I would rather use a common sense approach to explore the Attorney-general’s opinion on the issue, because it is the most reliable tool that can be used. How much sense does it make to argue that because a system has served us for a hundred years we must not change it? The world of 100 years ago bore no relation to the world of today. A hundred years ago there were no tape recorders, digital photographs, computers, camcorders, or air travel; and there were hardly any cars either. (Coincidentally, it was exactly 100 years ago this year that the Wright brothers flew for the first time in an engine-powered plane.)
Those who first drafted the law of evidence in the 19th century were not to know that a hundred years later we would have at our disposal a great many reliable tools for recording evidence that could greatly assist the justice system. By what logic should we adhere to procedures that were thought of and served people in a bygone era, people who had lived more than 40 years before Nikitas was even born?
By the same reasoning, the Attorney-general should throw personal computers out of his offices and force his staff to use typewriters, which served us well for a hundred years. By the same reasoning he should not travel abroad by aircraft but use a boat, a mode of transport that has served us well for thousands of years. And by the same reasoning, Nikitas should stop going to work in the shiny new limousine given to him by the state — and ask instead for a donkey, an animal which served us — with great devotion — for many centuries.

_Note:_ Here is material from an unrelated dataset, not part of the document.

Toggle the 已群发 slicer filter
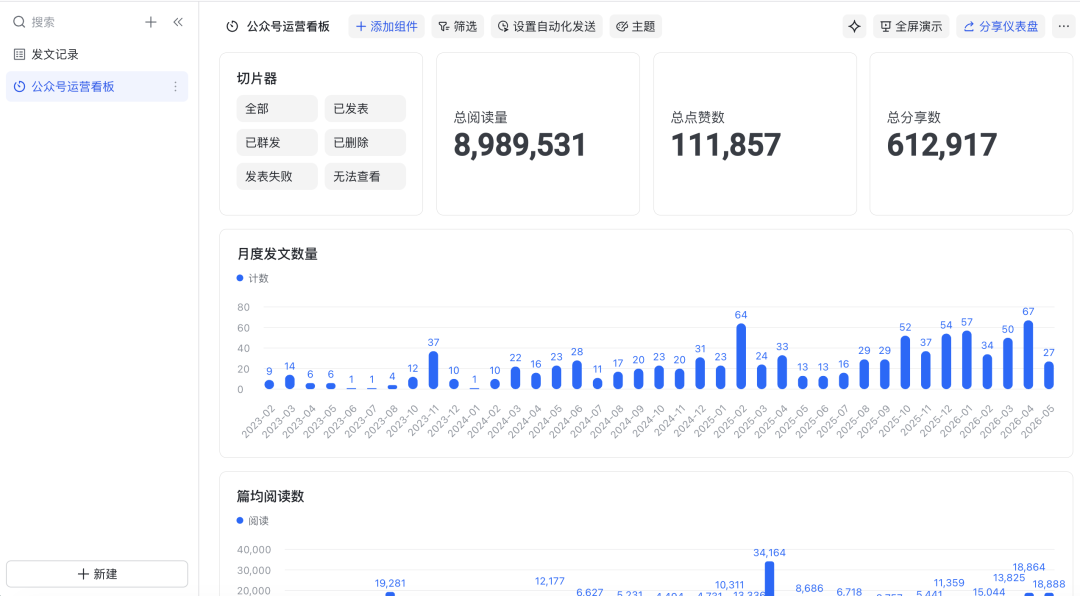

In the end, the new government’s promised “big and substantive change” is proving to be a change backwards, a return to the past. Even for the post of Attorney-general, President Papadopoulos made sure he appointed a man with backward views and ideas, just like his own. Before his election, this column warned that if Papadopoulos won he would take us back to the 1960s.
What I did not realise at the time was that he would ensure that the law, which is his speciality, would be taken back a century.